Los prejuicios contra las plantas impiden que se use la mariguana para uso medicinal. Esos mismos prejuicios no distinguen entre la hoja de coca y el laboratorio que produce la cocaína. Por eso es muy necesario que las plantas se investiguen; la manzanilla puede provocar insomnio pero no por eso renunciaremos a sus bondades antiinflamatorias. Don Guido Barrientos, que atesoró un amplio y profundo conocimiento de la medicina tradicional campesina e indígena costarricense, conocía muy bien las propiedades de cada planta y cuando las recetaba indicaba la dosis, la frecuencia y durante cuánto tiempo. No hay que despreciar el conocimiento acumulado durante generaciones.

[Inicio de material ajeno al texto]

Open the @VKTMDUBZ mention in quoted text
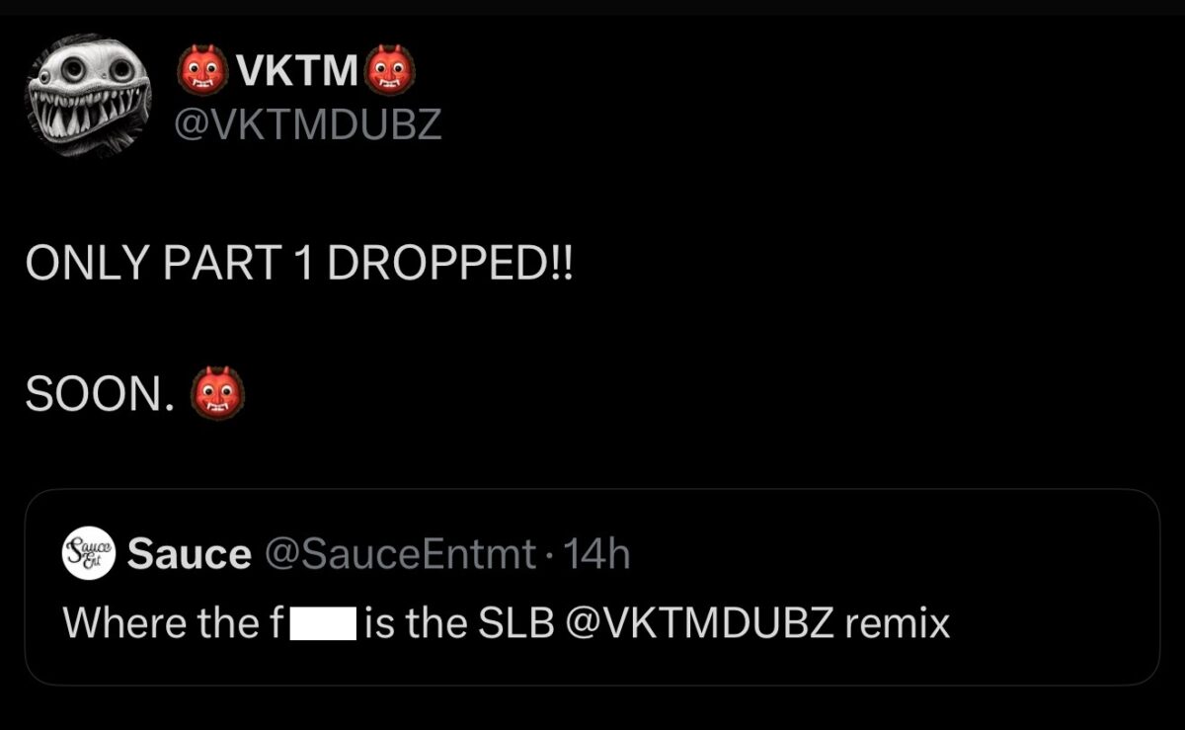tap(699, 623)
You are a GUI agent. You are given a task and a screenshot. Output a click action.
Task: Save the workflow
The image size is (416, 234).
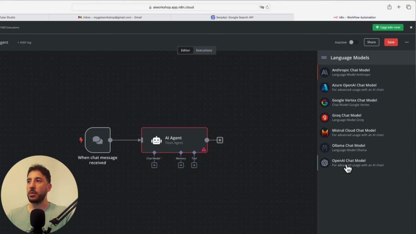coord(391,42)
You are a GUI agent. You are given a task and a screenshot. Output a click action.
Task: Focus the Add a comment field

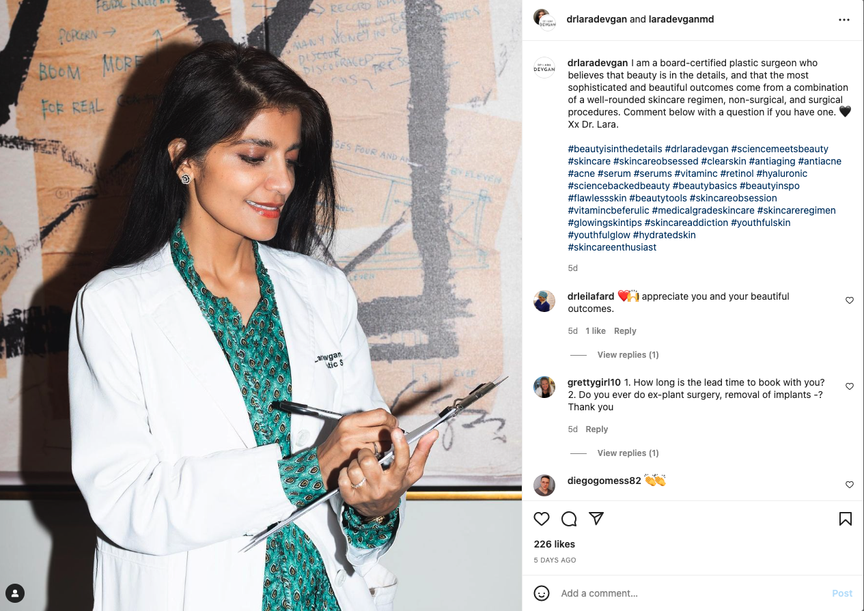click(x=690, y=593)
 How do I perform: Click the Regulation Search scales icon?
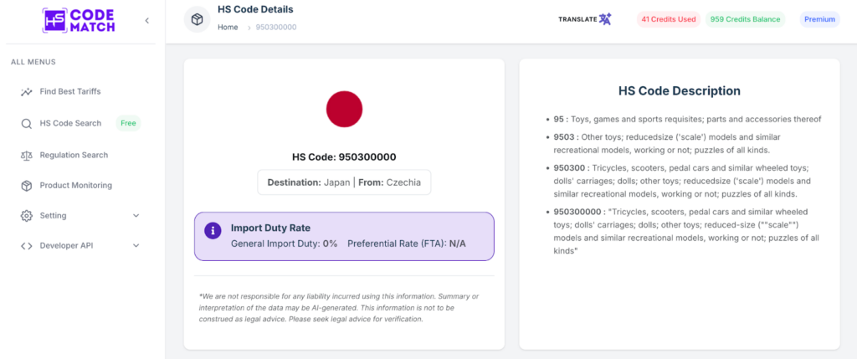27,155
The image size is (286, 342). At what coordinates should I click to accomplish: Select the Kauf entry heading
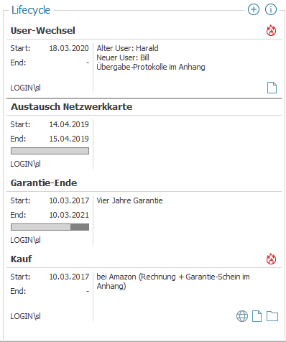21,259
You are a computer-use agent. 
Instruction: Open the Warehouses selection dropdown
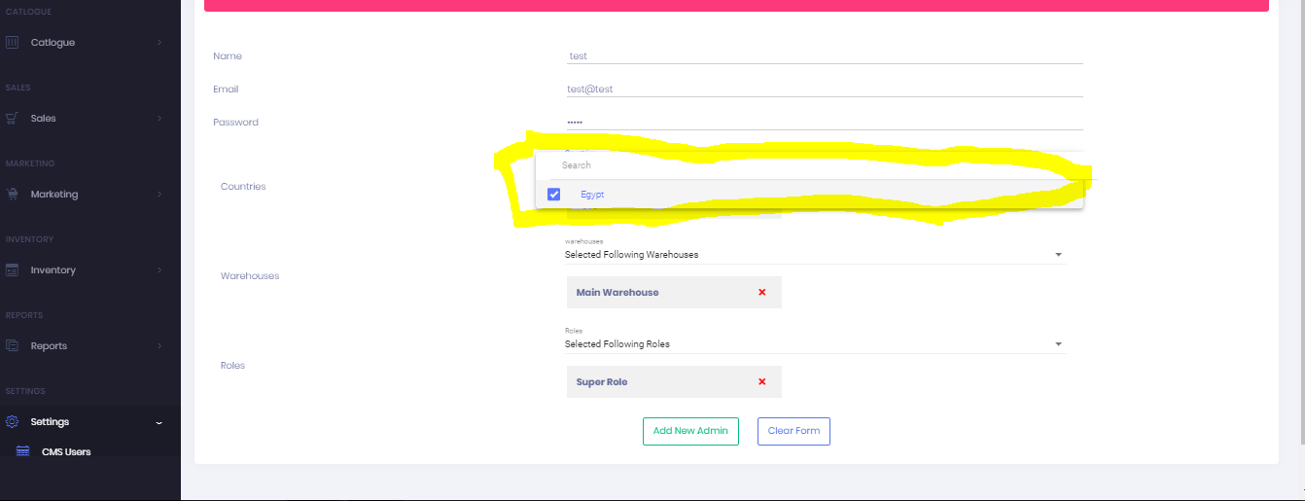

Antes de expulsar de nuestra mesa la menta o la yerbabuena, recordemos que encima del mantel descansan dos grandes enemigos de la salud: el azucarero y el aceite de palma, que como se han industrializado siguen ahí, junto con la comida chatarra y los productos de huerta que han sido fumigados con agroquímicos que transforman una inocente papa en un potente cancerígeno. En cuanto a los alimentos transgénicos, todavía no conocemos el riesgo real que su consumo tiene para nuestra salud. Ya existen las vacas transgénicas y no tenemos la menor idea de cuál será el efecto de su leche en el organismo humano.
Así, pues, el verdadero peligro para la vida no está en la naturaleza, está en los laboratorios que trabajan para el gran capital. No es la juanilama la que mata, el asesino es Monsanto.